Once the zone’s sub-surface reservoirs are depleted, the partnership plans to store carbon inside them. Leading the charge, Pilot Energy has signed a memorandum of understanding with Svante Technologies on behalf of the JV to collaborate on a one-stop-shop solution for carbon capture, transportation and storage.
Triangle previously noted the CCS development could increase the lifespan of the Cliff Head oil field by 20 years and deliver a sumptuous net present value of up to $210 million.
Rounding out a busy quarter, the company wrapped up the acquisition of two highly-prospective oil and gas permits in WA’s Perth Basin with ASX-listed Key Petroleum. It previously held a major stake in both assets and mopped up the balance in exchange for $600,000 in cash and $500,000 in shares to be issued by the end of June. The deal also sees the company buy back a five per cent production royalty from Key Petroleum and says it makes the permits more valuable.

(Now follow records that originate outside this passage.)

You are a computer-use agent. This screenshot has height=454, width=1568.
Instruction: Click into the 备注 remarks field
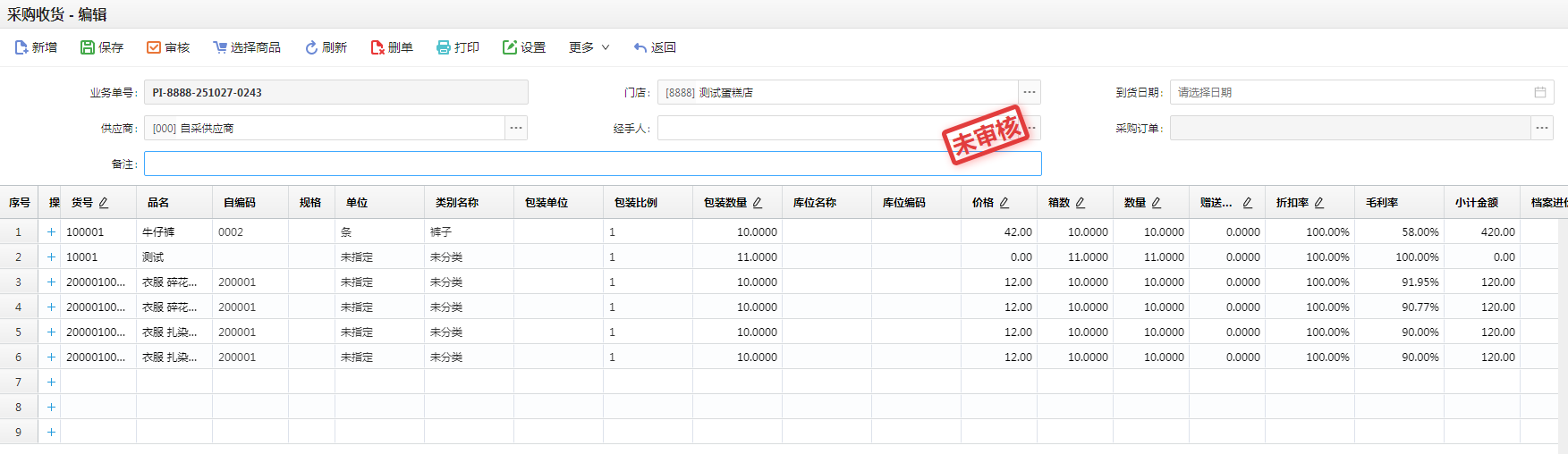[592, 164]
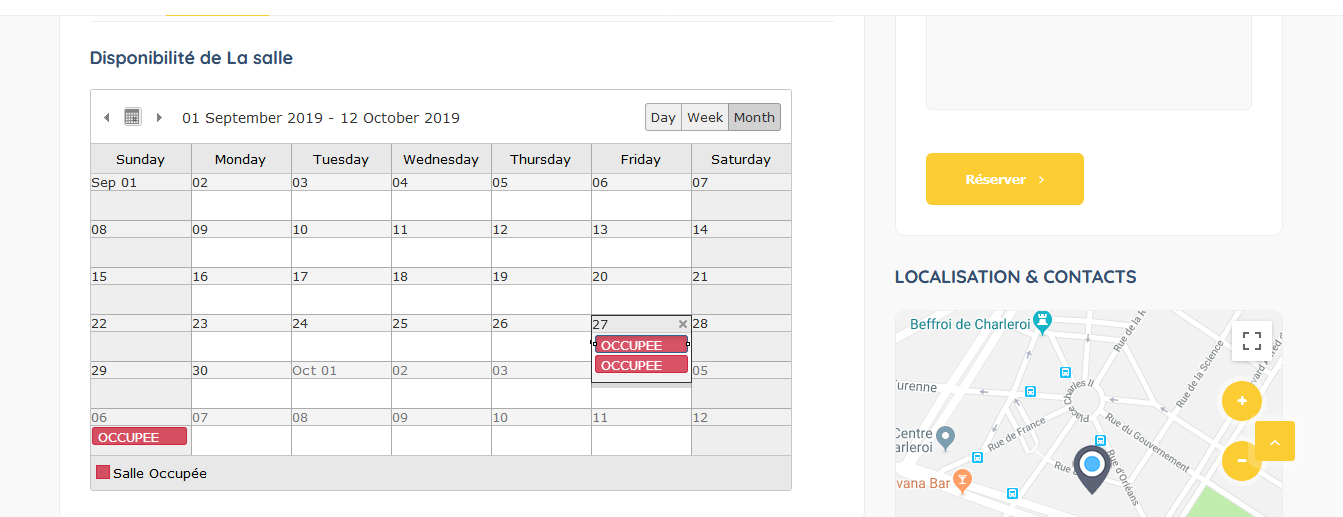
Task: Open first OCCUPEE event on Sep 27
Action: (x=641, y=345)

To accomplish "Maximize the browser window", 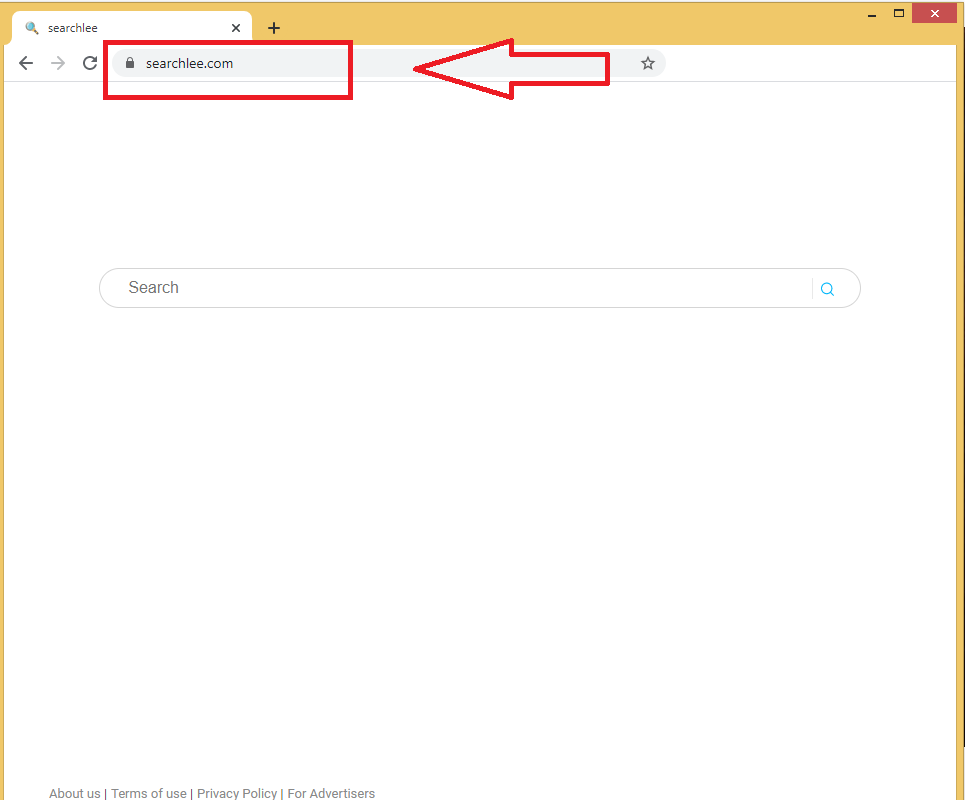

Perth-based Triangle already held a 50 per cent stake in the L7 permit, an onshore exploration acreage south of Geraldton in Western Australia’s Mid West region. The tenure blankets the Allanooka Terrace in the North Perth Basin, sharing many attributes with the Dandaragan Trough – a major gas-producing area of the Perth Basin.
The second of Triangle’s recently-secured permits, EP 437, is an onshore basin on the rim of the North Perth Basin and adjacent to the Dongara oil and gas field south of Geraldton.
Since inking its deal with Key Petroleum, Triangle has farmed out 50 per cent of its L7 production license and EP 437 exploration permit, with New Zealand Oil & Gas and Talon Energy each snapping up a 25 per cent stake.
Triangle’s $9.96m deal with NZO, finalised during the quarter, is made up of $1.9 million for the outlay funding costs associated with the detailed Bookara 3D seismic dataset and $6.56 million related to the drilling costs of two planned holes in L7. Another $1.5 million has been allocated for a well in EP 437.
Triangle previously estimated that the two permits could collectively hold 617 billion cubic feet of gas and 19 million barrels of oil and plans to test the inventory with the three exploration wells next year.
Outside of daily operations, Triangle retains a 10 per cent slice in Queensland-based oil and gas developer, State Gas. During the quarter, State Gas announced a round of successful production tests at the Rougemont 2/3 well at its Rolleston West Project, along with snapping up strategic tenure near the Arcadia gas field in Queensland in a joint venture with Australian gas giant, Santos.
With its saddlebags brimming with cash, an income stream from its CHJV and its hands on a strategic gas play in the evolving Perth Basin, Triangle looks to be well-funded as it gears up for a flurry of activity in the next financial year.